The fear in his sons’ eyes might be his fault, but I sympathized with him, because it is not a level playing field. He is married to grace incarnate. The mother is always loving, affectionate and kind. She is playful, and whimsical. She is seemingly perfect, but not in any way that makes you distrust or despise her, because unlike the ‘perfect’ women we know, it’s not a sham. This woman is not meant to be one of us. She is meant to be grace: for these boys, for this man, to save them from their human nature.

Her grace cannot save the father, but her sons can’t help but be affected by the love that pours over them every day. In one of the few scenes where she speaks at all, she tells them, “Help each other. Love everyone. Every leaf. Every ray of light. Forgive.”

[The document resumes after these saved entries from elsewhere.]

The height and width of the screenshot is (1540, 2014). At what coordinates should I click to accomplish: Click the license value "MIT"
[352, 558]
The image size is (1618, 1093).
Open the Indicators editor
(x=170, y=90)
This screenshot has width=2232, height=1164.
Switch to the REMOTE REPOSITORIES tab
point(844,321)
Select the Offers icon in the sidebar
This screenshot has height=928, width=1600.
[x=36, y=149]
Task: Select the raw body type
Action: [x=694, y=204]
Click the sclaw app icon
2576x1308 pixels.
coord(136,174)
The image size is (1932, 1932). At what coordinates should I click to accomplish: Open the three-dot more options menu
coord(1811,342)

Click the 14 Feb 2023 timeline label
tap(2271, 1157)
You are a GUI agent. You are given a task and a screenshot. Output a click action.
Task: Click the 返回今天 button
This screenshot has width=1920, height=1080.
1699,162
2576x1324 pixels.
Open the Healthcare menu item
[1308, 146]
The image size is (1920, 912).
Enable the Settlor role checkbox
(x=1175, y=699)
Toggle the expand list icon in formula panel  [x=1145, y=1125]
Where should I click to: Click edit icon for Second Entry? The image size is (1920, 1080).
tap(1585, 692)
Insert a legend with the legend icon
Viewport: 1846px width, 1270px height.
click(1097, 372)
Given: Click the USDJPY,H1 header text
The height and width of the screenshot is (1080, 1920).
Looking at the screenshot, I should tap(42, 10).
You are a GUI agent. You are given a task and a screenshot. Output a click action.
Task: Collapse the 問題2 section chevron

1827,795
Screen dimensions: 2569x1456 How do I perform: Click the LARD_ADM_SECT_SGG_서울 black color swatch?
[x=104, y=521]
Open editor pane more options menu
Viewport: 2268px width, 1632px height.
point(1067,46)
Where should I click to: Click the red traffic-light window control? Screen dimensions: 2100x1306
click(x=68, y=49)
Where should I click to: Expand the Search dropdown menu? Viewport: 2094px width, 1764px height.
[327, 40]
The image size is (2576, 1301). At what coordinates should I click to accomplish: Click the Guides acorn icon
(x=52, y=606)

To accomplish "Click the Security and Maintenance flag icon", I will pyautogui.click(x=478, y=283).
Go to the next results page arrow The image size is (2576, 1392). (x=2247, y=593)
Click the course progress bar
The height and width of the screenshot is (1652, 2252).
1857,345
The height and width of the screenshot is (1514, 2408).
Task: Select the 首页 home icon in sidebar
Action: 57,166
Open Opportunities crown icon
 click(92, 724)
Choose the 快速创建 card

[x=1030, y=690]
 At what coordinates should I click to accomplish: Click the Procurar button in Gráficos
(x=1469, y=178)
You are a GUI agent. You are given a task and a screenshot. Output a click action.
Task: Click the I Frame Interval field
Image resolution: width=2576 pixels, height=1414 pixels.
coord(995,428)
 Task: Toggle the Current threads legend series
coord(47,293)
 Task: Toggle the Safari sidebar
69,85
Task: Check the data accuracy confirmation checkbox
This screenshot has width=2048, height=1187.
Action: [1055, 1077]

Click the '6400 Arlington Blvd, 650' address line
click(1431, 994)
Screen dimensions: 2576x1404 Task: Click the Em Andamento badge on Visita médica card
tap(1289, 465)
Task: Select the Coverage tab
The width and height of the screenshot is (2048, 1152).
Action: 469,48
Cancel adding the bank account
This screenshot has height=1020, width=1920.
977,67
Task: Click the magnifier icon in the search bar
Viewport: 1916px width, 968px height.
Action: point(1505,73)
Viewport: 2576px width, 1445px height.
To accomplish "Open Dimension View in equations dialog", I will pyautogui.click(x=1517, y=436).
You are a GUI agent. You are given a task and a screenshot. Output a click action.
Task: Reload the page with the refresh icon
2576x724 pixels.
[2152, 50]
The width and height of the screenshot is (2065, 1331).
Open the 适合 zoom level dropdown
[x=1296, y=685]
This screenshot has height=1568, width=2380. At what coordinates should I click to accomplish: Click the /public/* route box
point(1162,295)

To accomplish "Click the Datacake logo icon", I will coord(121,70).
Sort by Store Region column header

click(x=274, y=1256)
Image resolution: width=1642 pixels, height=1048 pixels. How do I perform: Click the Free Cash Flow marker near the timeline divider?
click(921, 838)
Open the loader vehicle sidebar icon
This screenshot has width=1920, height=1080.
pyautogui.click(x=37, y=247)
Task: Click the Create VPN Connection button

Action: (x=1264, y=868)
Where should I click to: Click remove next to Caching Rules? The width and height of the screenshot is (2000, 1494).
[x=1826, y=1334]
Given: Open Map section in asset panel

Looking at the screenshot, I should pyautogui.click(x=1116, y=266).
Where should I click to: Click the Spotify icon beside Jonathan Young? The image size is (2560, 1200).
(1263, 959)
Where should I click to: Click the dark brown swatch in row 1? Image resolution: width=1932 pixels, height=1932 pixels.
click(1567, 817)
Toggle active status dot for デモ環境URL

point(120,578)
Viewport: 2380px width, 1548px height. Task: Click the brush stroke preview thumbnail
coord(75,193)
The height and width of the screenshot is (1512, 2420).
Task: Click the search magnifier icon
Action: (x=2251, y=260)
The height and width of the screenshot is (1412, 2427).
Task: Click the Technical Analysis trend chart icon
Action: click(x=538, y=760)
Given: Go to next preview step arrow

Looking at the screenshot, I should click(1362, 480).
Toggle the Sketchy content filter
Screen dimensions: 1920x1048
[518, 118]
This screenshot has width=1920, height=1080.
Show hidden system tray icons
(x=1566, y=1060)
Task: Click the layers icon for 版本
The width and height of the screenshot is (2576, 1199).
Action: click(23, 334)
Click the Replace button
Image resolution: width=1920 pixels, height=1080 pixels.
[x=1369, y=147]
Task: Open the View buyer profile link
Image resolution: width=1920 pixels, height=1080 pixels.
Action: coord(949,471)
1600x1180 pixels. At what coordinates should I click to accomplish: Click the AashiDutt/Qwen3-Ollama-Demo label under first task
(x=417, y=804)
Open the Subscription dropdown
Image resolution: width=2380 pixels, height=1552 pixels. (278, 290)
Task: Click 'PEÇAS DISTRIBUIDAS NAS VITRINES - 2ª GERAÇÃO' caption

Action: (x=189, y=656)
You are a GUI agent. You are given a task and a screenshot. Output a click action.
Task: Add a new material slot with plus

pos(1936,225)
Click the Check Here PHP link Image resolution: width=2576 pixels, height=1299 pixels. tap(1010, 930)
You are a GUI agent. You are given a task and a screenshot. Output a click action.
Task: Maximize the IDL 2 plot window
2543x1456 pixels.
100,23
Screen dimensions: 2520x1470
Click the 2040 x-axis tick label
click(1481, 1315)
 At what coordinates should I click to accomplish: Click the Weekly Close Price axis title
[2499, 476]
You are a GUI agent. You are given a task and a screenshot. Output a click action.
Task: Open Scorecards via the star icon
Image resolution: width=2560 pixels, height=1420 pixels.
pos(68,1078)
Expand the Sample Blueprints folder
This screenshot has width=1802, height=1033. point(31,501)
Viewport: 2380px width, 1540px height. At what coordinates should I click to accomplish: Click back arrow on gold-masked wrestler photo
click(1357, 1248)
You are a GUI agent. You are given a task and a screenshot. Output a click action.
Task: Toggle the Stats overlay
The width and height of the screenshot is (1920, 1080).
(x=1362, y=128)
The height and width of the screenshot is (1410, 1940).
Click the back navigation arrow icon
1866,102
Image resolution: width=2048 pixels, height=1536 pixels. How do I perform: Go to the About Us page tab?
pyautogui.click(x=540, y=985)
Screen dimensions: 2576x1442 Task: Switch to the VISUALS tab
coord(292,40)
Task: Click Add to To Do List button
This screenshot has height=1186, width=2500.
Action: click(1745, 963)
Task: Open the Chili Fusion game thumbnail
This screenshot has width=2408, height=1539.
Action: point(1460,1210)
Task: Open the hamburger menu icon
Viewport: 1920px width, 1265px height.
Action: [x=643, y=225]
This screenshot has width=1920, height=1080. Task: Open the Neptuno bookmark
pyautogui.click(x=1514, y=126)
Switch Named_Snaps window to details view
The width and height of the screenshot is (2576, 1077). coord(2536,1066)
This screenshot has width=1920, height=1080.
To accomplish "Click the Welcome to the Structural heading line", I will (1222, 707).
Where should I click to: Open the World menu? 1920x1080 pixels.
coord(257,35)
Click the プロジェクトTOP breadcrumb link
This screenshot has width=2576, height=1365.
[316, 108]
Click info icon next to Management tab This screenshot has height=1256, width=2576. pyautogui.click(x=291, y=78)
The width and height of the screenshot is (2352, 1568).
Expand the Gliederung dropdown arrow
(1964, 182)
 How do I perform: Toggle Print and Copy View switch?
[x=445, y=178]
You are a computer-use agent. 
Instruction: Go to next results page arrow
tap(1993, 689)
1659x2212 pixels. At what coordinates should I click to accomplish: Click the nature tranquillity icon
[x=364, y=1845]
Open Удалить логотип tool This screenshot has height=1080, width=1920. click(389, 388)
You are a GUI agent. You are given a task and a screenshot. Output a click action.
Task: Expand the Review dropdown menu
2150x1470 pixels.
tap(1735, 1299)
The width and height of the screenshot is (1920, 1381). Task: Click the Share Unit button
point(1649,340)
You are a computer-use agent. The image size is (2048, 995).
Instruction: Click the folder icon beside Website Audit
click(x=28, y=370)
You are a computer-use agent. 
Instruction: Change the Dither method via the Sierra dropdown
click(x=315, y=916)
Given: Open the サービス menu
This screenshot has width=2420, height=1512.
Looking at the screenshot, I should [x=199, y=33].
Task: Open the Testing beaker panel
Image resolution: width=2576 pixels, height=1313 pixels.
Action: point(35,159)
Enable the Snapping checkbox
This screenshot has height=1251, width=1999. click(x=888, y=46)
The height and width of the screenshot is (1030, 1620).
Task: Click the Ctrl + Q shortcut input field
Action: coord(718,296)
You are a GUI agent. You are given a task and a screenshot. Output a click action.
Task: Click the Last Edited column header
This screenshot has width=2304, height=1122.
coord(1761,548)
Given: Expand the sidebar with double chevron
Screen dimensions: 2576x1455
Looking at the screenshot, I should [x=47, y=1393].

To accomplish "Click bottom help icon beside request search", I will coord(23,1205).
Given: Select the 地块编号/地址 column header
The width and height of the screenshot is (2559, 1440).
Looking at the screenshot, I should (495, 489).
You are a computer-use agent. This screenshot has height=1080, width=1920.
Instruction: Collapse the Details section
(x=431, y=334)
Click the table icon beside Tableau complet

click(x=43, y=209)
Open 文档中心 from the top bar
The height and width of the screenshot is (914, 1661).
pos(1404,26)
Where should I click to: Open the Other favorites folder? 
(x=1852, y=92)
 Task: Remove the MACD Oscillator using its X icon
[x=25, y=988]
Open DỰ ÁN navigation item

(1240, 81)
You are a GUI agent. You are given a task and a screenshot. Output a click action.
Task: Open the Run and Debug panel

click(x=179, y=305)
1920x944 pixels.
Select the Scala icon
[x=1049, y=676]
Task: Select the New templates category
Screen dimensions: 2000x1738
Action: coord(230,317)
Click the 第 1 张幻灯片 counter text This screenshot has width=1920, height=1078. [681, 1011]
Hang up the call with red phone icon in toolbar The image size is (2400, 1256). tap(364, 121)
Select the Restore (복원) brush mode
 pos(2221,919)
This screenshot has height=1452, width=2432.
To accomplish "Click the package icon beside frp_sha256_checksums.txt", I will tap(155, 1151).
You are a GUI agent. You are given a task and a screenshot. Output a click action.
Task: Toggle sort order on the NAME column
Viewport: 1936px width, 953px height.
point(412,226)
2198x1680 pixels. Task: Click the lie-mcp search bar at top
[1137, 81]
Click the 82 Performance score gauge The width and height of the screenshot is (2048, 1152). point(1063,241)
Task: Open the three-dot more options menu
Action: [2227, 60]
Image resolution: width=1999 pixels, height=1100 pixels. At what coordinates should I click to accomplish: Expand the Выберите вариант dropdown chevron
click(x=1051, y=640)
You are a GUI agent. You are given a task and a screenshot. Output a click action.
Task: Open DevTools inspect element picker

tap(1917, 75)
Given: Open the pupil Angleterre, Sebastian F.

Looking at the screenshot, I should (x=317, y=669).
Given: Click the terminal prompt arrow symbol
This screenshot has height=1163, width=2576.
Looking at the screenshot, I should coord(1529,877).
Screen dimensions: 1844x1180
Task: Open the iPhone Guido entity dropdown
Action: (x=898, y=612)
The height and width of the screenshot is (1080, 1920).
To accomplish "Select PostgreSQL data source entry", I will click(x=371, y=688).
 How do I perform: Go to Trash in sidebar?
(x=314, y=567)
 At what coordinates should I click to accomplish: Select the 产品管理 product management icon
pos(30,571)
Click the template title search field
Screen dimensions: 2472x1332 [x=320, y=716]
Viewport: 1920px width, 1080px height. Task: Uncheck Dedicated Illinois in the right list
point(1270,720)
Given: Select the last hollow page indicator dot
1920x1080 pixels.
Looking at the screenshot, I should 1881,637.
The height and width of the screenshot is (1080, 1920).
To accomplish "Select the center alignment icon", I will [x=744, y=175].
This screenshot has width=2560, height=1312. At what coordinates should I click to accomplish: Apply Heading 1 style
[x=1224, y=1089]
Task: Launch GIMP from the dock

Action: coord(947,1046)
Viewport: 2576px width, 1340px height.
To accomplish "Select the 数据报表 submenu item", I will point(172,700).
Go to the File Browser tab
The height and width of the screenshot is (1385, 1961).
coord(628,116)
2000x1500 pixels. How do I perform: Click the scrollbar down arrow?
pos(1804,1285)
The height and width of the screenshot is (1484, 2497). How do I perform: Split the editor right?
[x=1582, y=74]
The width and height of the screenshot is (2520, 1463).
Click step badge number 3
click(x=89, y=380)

The young boys try; you watch them struggle with the humanity inside them and the grace they’ve been given, which never fails. The eldest son, who has born the brunt of his father’s all-too-human pain, struggles the most to live out his mother’s message of grace. He says to his father in a moment of anger and confusion, “I wrestle with you inside me. I am more like you than I am like her.” And you can tell he is saddened by that reality.

My son is 13, about the same age as the boy in the movie, when he has that conversation with his father. I know that he too struggles within himself to be a gentle man, the kind of man we want him to be: strong and sure of himself on the playing field, or in the classroom and yet ever mindful of the gift of grace he’s been given and which it is his obligation to bestow. When Molly came in crying that night, wounded, my first impulse was to go out and lecture Finn (and his friends) about looking out for the little ones. But remembering the The Tree of Life stopped me. Grace can’t be forced. It can only be given time and time again. It works best in silence when it wants to heal, to inspire, to love.

Those boys were working out their human nature with each other and my little 9-year-old girl got herself caught in the crossfire. It isn’t the first time and I don’t think it will be the last. She’s got her own little humanity to work out, even if her middle name is Grace.